> _Activity_: Let the output be exactly the lines from the one containing "Viewport: 1024px width, 651px" through the end of the records below, both included.

◇ ◇ ◇ ◇

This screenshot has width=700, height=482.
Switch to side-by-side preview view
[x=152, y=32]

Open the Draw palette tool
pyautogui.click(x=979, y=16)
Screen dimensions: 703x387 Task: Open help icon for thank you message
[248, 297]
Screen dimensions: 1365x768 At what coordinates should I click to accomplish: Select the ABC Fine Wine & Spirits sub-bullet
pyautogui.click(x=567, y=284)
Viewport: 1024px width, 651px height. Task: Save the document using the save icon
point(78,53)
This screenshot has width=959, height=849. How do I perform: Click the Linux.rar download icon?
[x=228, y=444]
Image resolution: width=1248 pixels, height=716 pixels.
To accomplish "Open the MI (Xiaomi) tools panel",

◇ ◇ ◇ ◇

> _Task result_:
Viewport: 1024px width, 651px height. Task: Save the document using the save icon
point(78,53)
This screenshot has width=959, height=849. How do I perform: Click the Linux.rar download icon?
[x=228, y=444]
Image resolution: width=1248 pixels, height=716 pixels.
To accomplish "Open the MI (Xiaomi) tools panel",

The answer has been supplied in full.